Mission: Immuno-Possible!

Malaria remains one of the world’s deadliest infectious diseases, caused by Plasmodium parasites and transmitted by mosquitoes. To control and clear the infection, the immune system relies on a coordinated response involving various cell types, including T cells, B cells, and specialized antigen-presenting cells (APCs). Dendritic cells (DCs) are among the best-known APCs, but even in their absence, some T cell activity persists, raising the question: who else is helping? The Molecular Parasitology Group (Kai Matuschewski) explored this question in detail using a mouse model of Plasmodium yoelii infection. Their new findings reveal that macrophages in the spleen, especially those in the marginal zone and red pulp, play a crucial supporting role. These cells not only help activate CD4+ T cells but also directly contribute to clearing infected red blood cells. By selectively depleting different macrophage subsets, The Molecular Parasitology Group uncovered distinct and essential roles for each type.
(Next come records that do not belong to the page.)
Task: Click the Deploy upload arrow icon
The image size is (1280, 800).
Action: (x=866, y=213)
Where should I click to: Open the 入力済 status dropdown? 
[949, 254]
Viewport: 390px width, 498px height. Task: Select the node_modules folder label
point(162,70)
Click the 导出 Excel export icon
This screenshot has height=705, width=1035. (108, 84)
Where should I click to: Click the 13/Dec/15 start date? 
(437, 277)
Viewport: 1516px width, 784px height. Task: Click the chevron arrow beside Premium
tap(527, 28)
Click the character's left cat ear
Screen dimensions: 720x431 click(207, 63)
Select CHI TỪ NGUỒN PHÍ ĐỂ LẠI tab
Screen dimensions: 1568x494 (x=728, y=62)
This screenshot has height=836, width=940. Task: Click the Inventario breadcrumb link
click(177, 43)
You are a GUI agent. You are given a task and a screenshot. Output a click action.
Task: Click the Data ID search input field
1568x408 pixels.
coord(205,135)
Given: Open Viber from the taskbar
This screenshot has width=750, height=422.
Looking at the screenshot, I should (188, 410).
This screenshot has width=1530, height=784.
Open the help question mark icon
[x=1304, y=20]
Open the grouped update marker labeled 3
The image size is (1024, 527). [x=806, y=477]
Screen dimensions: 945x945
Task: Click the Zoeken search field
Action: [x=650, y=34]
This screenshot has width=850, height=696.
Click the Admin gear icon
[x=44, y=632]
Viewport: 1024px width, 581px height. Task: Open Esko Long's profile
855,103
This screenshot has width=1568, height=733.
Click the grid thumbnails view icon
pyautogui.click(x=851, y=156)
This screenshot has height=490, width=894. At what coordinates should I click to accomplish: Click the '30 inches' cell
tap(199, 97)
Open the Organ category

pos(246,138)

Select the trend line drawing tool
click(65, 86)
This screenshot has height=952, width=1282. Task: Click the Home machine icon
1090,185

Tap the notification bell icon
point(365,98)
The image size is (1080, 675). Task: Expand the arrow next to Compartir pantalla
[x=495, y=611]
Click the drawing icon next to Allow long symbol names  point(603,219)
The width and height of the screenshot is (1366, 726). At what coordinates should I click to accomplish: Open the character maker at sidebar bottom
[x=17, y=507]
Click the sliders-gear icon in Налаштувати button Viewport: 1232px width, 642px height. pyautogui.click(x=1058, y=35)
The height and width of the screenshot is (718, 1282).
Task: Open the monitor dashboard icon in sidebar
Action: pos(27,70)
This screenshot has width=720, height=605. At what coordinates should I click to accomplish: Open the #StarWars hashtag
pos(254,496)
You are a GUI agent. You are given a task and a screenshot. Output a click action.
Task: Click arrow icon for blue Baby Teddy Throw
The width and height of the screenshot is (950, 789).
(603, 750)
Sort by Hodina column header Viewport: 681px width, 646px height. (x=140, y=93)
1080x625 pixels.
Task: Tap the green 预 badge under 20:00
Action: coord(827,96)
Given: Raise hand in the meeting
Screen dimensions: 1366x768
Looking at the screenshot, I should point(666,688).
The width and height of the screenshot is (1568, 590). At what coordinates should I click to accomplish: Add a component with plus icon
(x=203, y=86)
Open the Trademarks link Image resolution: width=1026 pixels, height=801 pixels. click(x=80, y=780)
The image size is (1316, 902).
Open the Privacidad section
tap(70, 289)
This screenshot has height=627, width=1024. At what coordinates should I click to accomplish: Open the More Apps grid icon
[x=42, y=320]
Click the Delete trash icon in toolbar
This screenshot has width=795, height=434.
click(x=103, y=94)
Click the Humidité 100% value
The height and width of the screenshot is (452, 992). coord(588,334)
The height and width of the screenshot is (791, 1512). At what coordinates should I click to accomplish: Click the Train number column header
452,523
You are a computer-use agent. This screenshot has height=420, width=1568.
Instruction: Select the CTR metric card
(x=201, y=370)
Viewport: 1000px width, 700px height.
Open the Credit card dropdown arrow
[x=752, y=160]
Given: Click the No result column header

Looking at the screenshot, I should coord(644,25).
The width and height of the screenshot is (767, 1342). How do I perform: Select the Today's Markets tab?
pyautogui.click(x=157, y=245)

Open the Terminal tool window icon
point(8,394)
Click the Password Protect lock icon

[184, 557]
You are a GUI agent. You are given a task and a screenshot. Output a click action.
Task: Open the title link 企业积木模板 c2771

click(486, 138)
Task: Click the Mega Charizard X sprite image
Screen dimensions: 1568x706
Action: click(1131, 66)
These insights highlight the complex interplay between immune cells during malaria and open up new avenues for understanding how the body defends itself against this persistent pathogen. Find out more in their Frontiers in Immunology Article!

Abstract

Malaria, caused by the parasite Plasmodium spp., remains the most prevalent and dangerous vector-borne infectious disease worldwide. Effective pathogen clearance during malaria hinges on the interplay between adaptive and innate immune responses, especially on T cells, B cells, antigen-presenting cells (APCs) and IFNγ response. In a previous study, we demonstrated that dendritic cell (DC) depletion resulted in impaired T cell responses. However, substantial CD4 + and CD8 + T cell activation was still detectable, suggesting that other APCs compensate for the lack of DCs. In the present study, we report an increase in splenic marginal zone macrophages (MZMΦ), and marginal metallophilic macrophages (MMMΦ) with an altered cytokine profile in DC-deficient mice upon P. yoelii infection. Ablation of macrophages by clodronate liposome (CL) application resulted in partially reduced T cell activation, which correlated with elevated parasitemia. To further elucidate the specific role of splenic macrophage subsets we studied P. yoelli infections in two transgenic C57BL/6 mouse lines. Treatment of CD169DTR mice with diphtheriatoxin (DT) efficiently depleted MMMΦ and MZMΦ, resulting in reduced IFNγ production by CD4 + T cells in P. yoelii-infected mice, though parasitemia progression was not modulated. In marked contrast, specific red pulp macrophages (RPMΦ) depletion in SpiC flox/flox x vav1cre mice resulted in elevated parasitemia. In conclusion, our data provide evidence that splenic macrophages located in or at the marginal zone contribute to CD4 + T cell activation, and that RPMΦs are indispensable for clearing of infected red blood cells (iRBCs) during P. yoelii infection.